• **Task item**
The exercise calls for the lines from the one containing "Task: Click the" to the end of the data below to be output exactly, pictures excluded.

[Saved data entries]

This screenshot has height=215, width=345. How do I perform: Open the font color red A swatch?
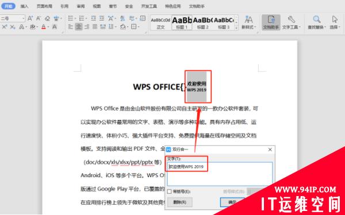click(44, 27)
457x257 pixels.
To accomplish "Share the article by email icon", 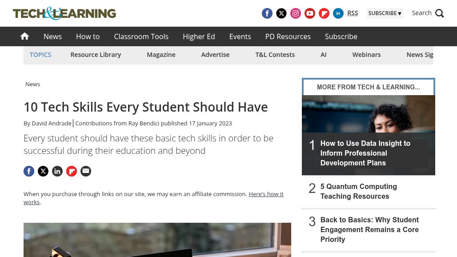I will [x=86, y=171].
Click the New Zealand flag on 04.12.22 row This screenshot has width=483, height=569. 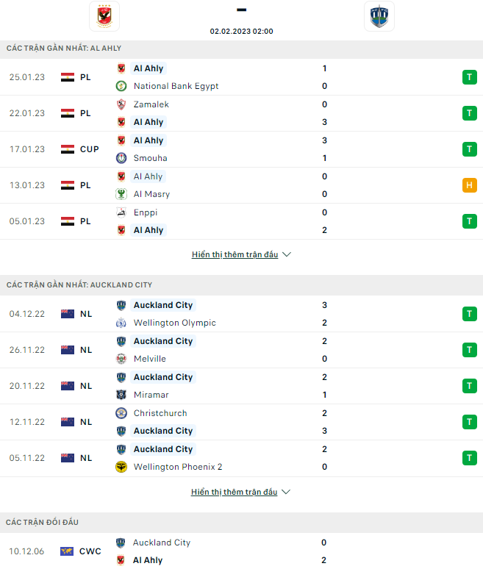[68, 314]
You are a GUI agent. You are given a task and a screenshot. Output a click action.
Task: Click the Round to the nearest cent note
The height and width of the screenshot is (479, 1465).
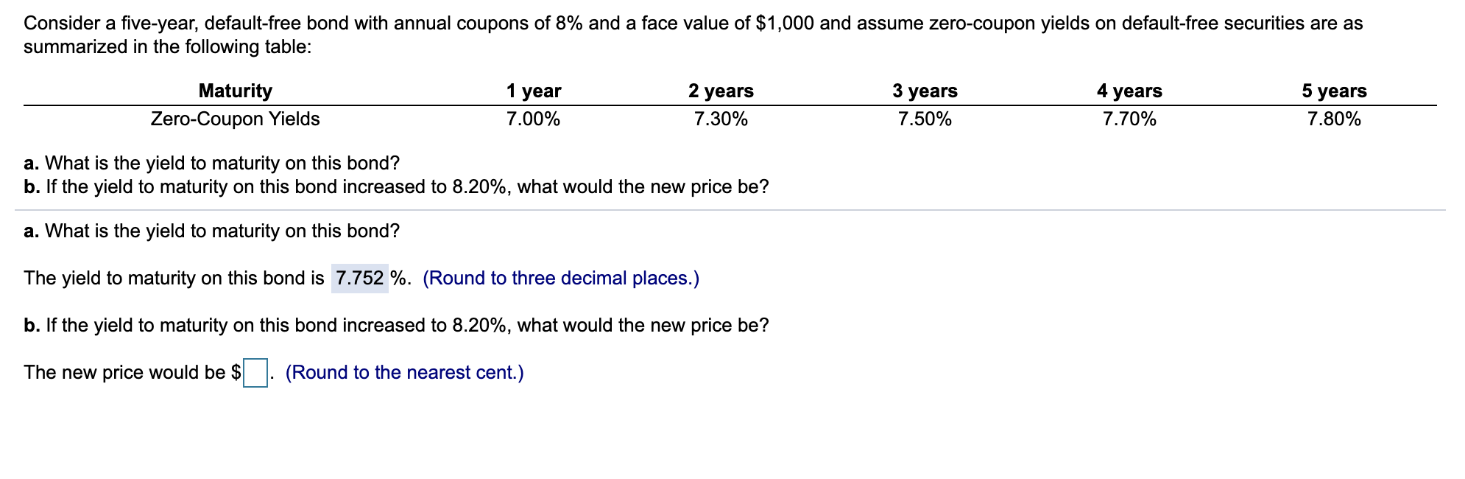pyautogui.click(x=403, y=372)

• **Worked solution**
Task: Click the Round to the nearest cent note
The height and width of the screenshot is (479, 1465).
pyautogui.click(x=403, y=372)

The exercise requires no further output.